SD: Are there ways co-ops can actually be effective tools of resisting authoritarianism or building local democratic practice?
CC: I really love Robert Putnam’s [political scientist and author of Bowling Alone] work on this. When we think about social capital, it is about creating bonds and binding networks where you are able to build trust.
In some instances that has been faith-based. A lot of credit unions got started in this country out of congregations. When we think of food cooperatives, often it is when people are looking for healthier food options into their community, especially the food coops that got started in the 1960s or 1970s.
The way I think about it is need doesn’t necessarily fall into a partisan bucket. Why did credit unions in the United States get started? Because Edward Filene said he wanted working-class consumers to buy in his stores.

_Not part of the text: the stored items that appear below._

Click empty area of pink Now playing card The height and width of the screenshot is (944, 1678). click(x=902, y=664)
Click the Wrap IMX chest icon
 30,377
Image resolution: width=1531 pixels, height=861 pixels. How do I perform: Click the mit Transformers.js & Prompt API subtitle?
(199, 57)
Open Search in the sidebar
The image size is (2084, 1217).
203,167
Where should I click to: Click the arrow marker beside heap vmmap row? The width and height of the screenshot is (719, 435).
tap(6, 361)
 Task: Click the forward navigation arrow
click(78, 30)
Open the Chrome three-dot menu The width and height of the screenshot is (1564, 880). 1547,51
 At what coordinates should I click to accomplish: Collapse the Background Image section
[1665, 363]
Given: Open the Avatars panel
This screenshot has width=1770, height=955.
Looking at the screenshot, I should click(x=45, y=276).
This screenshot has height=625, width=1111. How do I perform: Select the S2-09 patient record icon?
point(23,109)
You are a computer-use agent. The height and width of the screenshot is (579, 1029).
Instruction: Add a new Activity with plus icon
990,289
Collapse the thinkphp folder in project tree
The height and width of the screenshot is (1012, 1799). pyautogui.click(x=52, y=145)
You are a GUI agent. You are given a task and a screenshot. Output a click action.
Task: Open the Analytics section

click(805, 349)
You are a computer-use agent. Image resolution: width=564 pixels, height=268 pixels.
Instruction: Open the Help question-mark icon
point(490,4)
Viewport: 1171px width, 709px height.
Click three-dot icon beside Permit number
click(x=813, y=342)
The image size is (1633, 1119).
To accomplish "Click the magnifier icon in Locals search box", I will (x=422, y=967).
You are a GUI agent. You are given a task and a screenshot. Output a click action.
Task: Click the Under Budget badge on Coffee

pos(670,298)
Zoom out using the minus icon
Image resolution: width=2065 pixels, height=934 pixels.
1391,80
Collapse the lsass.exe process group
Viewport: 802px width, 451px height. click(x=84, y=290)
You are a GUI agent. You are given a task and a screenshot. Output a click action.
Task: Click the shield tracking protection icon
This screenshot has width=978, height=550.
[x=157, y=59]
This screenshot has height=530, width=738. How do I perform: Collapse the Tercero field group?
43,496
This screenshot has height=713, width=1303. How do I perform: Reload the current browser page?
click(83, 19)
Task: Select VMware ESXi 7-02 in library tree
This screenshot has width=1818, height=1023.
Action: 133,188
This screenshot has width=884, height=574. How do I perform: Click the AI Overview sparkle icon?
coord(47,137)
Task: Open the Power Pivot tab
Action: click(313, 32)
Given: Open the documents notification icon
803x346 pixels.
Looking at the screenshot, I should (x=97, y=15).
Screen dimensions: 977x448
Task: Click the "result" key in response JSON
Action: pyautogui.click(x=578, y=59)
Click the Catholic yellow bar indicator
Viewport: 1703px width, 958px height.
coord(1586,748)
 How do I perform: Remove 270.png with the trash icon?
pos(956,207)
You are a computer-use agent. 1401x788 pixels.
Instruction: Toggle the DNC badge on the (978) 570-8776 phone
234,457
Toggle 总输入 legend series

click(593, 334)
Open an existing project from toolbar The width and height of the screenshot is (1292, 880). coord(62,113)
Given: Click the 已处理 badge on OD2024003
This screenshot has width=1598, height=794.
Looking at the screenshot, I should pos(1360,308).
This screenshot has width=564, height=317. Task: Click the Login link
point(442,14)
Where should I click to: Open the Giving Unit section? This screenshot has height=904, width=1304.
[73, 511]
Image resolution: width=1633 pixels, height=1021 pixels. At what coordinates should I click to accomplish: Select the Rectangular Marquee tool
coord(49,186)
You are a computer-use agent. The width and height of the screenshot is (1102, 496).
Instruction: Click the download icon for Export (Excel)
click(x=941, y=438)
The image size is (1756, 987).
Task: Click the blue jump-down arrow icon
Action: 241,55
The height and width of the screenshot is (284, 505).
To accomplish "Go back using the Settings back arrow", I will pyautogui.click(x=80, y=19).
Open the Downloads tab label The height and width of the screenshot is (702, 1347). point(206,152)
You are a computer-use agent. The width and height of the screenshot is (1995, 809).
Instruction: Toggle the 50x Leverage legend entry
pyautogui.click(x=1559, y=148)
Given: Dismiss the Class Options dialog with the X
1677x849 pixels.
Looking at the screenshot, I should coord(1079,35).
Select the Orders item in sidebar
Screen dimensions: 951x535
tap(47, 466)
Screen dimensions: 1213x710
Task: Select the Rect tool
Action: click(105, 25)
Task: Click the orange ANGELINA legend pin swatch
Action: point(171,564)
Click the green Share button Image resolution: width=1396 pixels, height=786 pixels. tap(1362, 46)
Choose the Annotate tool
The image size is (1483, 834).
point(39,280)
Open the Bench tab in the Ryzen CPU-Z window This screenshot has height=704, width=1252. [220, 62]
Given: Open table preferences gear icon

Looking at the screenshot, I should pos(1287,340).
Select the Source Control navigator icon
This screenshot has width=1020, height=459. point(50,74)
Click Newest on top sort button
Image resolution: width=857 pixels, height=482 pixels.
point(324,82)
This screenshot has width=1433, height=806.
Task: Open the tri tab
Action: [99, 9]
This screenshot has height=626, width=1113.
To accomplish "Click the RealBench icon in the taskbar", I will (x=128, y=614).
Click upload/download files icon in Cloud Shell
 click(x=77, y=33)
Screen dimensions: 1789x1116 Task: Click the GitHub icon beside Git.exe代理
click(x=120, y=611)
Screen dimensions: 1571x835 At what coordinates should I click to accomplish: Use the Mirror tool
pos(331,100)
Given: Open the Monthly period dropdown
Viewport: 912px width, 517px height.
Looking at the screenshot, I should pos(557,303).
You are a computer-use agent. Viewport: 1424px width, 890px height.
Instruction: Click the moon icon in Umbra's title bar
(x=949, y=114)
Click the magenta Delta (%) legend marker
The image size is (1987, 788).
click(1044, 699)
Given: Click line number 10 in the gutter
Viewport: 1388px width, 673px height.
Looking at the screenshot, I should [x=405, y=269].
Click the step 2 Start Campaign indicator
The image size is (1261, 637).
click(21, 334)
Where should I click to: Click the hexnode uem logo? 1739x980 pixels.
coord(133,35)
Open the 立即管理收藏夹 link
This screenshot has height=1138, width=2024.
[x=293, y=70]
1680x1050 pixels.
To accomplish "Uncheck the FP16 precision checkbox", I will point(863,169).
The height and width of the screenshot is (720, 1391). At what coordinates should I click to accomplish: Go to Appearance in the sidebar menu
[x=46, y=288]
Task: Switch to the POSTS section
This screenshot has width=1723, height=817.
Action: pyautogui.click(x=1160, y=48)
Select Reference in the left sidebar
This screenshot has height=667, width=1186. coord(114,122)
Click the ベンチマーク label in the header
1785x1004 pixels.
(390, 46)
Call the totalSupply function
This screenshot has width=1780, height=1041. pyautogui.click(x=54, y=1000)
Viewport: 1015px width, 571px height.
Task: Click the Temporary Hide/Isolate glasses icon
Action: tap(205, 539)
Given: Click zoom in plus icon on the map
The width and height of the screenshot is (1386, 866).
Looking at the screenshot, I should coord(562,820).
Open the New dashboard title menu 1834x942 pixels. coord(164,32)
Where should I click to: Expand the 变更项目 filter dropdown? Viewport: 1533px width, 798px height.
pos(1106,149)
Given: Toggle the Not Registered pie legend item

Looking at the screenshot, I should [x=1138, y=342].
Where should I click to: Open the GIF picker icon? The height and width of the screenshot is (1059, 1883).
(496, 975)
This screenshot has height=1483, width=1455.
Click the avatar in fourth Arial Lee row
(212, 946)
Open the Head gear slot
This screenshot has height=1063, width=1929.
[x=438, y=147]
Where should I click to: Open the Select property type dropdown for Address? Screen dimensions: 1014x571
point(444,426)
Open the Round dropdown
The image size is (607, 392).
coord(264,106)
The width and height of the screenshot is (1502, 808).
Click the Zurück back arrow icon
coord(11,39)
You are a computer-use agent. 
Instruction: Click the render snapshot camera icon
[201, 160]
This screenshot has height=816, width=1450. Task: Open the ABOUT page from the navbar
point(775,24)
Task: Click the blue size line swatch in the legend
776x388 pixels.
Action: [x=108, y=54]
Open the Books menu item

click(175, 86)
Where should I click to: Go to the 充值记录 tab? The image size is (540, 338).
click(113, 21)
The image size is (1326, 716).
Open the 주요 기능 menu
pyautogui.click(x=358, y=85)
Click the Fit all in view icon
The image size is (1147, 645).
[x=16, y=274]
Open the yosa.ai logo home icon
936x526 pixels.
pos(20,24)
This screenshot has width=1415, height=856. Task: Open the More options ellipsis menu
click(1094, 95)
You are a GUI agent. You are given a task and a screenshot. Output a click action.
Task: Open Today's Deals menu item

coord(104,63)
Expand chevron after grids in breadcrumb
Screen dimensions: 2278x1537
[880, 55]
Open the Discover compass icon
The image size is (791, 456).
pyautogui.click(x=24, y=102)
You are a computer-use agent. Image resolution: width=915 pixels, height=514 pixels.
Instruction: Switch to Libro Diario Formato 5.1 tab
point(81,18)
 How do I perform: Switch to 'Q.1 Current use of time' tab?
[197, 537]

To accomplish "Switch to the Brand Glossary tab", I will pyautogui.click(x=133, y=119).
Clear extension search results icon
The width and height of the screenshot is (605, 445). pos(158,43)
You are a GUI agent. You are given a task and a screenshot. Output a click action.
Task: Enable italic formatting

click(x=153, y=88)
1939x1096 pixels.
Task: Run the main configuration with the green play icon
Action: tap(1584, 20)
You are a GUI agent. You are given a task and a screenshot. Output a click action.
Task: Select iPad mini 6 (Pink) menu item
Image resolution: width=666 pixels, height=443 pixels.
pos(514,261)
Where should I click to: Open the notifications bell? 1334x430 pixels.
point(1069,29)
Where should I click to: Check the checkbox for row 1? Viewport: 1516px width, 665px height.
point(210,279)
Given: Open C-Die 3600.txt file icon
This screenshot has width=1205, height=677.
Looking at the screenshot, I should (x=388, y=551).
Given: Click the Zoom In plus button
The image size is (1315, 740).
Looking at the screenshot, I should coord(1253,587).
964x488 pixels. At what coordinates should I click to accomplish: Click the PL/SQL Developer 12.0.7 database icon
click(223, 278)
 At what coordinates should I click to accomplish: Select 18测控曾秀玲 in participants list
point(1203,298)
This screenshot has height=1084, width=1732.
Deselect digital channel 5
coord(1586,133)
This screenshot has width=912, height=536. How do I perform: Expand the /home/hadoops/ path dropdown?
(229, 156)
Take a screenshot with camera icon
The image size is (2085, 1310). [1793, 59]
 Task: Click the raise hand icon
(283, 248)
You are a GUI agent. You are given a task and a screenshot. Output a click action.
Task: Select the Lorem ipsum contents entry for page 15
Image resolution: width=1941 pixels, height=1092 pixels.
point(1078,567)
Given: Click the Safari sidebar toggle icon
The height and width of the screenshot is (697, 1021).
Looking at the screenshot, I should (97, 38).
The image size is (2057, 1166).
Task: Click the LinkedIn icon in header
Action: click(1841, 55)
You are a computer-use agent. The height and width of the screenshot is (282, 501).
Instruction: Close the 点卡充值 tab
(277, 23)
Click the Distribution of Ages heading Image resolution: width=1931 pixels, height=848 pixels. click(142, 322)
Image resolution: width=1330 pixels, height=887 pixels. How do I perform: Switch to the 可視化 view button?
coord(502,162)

The conventional banks weren’t interested in the average working Joe. The credit unions that got their start in Europe and Quebec were a model that he saw that could work well. And it did.
It’s a model [for local democratic practice] if you can think in terms of what networks people are connecting with and how those networks can work to help people help themselves.
We have a problem in this country that people have decided there are two camps and there is this huge chasm between them. The reality is when you look at the average person in this country, we are not that different than each other. We have fallen into a bad pattern of who we are silencing and who we are trusting. I would wager that anyone who sees themselves as a MAGA person is just as concerned about affordable housing as I have been, so I think cooperatives are a vehicle by which we can bridge that chasm.